EXERCISE:
In the listing below, the lines starting with the line with "Smoothie Operator (158, 487)" and going on through the line with "IGN (54, 2511)" are to be reproduced exactly, and only those.

MATERIAL SUPPLIED:
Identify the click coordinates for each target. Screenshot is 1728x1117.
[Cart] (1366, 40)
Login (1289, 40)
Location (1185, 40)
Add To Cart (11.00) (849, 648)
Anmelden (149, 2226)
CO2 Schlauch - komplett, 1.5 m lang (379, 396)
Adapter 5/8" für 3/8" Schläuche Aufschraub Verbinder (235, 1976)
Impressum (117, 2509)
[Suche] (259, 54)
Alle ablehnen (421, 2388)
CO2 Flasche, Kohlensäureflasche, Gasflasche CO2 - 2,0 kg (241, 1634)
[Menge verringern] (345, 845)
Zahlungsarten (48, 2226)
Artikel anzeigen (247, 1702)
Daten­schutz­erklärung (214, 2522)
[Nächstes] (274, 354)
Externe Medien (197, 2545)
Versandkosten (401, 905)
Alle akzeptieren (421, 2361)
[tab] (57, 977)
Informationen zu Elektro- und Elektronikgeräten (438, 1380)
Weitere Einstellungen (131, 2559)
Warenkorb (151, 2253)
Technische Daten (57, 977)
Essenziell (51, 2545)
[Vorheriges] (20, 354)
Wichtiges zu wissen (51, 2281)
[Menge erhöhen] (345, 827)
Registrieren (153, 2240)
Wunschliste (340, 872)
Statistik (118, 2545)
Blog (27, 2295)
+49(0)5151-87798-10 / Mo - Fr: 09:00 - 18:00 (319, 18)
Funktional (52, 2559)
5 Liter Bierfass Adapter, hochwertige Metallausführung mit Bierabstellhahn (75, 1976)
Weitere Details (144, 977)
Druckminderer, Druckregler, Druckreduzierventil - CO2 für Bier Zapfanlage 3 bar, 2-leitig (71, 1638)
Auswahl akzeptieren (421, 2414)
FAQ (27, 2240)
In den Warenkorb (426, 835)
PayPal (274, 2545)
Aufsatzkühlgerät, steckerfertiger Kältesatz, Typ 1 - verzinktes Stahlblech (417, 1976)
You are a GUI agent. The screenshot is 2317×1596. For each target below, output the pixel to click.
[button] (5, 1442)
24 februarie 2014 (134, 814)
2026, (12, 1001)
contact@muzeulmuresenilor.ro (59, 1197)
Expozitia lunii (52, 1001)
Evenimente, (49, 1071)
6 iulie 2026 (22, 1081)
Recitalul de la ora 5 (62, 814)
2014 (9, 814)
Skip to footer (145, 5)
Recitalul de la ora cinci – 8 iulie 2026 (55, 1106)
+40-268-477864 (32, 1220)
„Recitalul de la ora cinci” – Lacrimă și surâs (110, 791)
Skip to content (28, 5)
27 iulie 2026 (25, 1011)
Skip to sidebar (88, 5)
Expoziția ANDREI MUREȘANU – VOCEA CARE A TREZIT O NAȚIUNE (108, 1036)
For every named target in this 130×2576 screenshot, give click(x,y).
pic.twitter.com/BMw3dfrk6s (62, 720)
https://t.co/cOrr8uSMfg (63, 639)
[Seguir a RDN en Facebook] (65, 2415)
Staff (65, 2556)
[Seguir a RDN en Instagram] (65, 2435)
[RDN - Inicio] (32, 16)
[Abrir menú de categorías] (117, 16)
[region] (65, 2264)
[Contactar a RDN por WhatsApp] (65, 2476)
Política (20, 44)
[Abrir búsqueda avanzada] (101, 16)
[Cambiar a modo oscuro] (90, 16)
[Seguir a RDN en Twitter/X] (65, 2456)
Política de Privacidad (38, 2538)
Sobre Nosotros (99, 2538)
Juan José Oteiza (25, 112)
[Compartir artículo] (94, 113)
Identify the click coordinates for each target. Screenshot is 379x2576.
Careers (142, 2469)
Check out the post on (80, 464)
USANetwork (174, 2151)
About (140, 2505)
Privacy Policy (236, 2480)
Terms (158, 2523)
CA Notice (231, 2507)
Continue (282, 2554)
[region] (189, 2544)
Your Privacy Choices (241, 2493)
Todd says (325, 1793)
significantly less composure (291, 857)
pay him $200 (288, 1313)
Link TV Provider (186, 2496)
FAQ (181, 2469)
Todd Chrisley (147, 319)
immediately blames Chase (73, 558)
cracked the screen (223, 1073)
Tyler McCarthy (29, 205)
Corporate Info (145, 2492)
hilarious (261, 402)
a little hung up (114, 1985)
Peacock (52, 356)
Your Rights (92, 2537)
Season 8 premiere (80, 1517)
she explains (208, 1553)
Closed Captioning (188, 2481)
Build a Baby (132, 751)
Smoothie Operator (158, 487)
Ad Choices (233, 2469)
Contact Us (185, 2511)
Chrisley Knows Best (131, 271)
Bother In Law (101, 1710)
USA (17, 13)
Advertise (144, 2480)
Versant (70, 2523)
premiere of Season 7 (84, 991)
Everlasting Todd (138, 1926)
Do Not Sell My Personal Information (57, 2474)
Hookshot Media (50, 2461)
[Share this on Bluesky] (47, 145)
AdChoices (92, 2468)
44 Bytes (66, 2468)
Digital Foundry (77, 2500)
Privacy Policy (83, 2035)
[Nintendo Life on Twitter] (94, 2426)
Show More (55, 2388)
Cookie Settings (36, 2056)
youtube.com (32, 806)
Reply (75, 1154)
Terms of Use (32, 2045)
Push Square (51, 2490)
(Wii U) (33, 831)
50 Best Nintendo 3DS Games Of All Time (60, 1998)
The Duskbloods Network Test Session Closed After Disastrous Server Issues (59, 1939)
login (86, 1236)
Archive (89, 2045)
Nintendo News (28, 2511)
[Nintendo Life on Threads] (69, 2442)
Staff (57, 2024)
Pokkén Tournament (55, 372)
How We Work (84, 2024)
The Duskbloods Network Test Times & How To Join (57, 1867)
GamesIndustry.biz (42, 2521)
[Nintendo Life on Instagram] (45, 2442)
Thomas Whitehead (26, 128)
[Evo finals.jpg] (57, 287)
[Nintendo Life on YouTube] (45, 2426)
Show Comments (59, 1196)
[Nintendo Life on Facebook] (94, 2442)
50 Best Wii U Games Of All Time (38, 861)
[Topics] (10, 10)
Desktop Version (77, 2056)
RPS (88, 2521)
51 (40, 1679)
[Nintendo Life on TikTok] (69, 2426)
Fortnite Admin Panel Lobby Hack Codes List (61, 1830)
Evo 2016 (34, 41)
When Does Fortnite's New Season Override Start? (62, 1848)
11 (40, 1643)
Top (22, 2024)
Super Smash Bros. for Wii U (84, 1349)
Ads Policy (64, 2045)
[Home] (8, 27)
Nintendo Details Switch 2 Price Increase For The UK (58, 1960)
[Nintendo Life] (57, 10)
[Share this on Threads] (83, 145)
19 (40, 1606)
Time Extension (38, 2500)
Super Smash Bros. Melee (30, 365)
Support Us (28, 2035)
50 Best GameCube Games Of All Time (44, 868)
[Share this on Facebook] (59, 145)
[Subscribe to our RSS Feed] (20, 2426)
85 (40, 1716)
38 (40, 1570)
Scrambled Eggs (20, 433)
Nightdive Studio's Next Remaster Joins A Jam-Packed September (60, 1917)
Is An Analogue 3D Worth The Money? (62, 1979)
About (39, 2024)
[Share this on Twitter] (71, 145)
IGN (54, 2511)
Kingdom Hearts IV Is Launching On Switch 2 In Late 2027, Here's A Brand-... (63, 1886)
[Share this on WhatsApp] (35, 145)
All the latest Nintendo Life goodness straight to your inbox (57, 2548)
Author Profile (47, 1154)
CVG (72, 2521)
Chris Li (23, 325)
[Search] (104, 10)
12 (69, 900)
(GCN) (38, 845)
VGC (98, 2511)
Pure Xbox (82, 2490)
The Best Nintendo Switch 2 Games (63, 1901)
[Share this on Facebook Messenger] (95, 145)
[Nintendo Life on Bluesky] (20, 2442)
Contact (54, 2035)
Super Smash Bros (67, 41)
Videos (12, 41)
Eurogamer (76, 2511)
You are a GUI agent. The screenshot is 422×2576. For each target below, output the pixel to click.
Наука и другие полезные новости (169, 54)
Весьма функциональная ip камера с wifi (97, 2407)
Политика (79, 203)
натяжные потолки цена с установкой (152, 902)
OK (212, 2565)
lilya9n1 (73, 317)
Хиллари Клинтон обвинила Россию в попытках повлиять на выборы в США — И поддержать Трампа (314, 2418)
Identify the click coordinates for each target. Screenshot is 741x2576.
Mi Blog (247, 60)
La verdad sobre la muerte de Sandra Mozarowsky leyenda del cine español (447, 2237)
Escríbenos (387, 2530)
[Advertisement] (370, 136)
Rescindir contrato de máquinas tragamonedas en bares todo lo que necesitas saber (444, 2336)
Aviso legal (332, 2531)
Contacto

RESULT OF THIS EXERCISE:
Smoothie Operator (158, 487)
Ad Choices (233, 2469)
Contact Us (185, 2511)
Chrisley Knows Best (131, 271)
Bother In Law (101, 1710)
USA (17, 13)
Advertise (144, 2480)
Versant (70, 2523)
premiere of Season 7 (84, 991)
Everlasting Todd (138, 1926)
Do Not Sell My Personal Information (57, 2474)
Hookshot Media (50, 2461)
[Share this on Bluesky] (47, 145)
AdChoices (92, 2468)
44 Bytes (66, 2468)
Digital Foundry (77, 2500)
Privacy Policy (83, 2035)
[Nintendo Life on Twitter] (94, 2426)
Show More (55, 2388)
Cookie Settings (36, 2056)
youtube.com (32, 806)
Reply (75, 1154)
Terms of Use (32, 2045)
Push Square (51, 2490)
(Wii U) (33, 831)
50 Best Nintendo 3DS Games Of All Time (60, 1998)
The Duskbloods Network Test Session Closed After Disastrous Server Issues (59, 1939)
login (86, 1236)
Archive (89, 2045)
Nintendo News (28, 2511)
[Nintendo Life on Threads] (69, 2442)
Staff (57, 2024)
Pokkén Tournament (55, 372)
How We Work (84, 2024)
The Duskbloods Network Test Times & How To Join (57, 1867)
GamesIndustry.biz (42, 2521)
[Nintendo Life on Instagram] (45, 2442)
Thomas Whitehead (26, 128)
[Evo finals.jpg] (57, 287)
[Nintendo Life on YouTube] (45, 2426)
Show Comments (59, 1196)
[Nintendo Life on Facebook] (94, 2442)
50 Best Wii U Games Of All Time (38, 861)
[Topics] (10, 10)
Desktop Version (77, 2056)
RPS (88, 2521)
51 (40, 1679)
[Nintendo Life on TikTok] (69, 2426)
Fortnite Admin Panel Lobby Hack Codes List (61, 1830)
Evo 2016 (34, 41)
When Does Fortnite's New Season Override Start? (62, 1848)
11 (40, 1643)
Top (22, 2024)
Super Smash Bros. for Wii U (84, 1349)
Ads Policy (64, 2045)
[Home] (8, 27)
Nintendo Details Switch 2 Price Increase For The UK (58, 1960)
[Nintendo Life] (57, 10)
[Share this on Threads] (83, 145)
19 (40, 1606)
Time Extension (38, 2500)
Super Smash Bros. Melee (30, 365)
Support Us (28, 2035)
50 Best GameCube Games Of All Time (44, 868)
[Share this on Facebook] (59, 145)
[Subscribe to our RSS Feed] (20, 2426)
85 (40, 1716)
38 (40, 1570)
Scrambled Eggs (20, 433)
Nightdive Studio's Next Remaster Joins A Jam-Packed September (60, 1917)
Is An Analogue 3D Worth The Money? (62, 1979)
About (39, 2024)
[Share this on Twitter] (71, 145)
IGN (54, 2511)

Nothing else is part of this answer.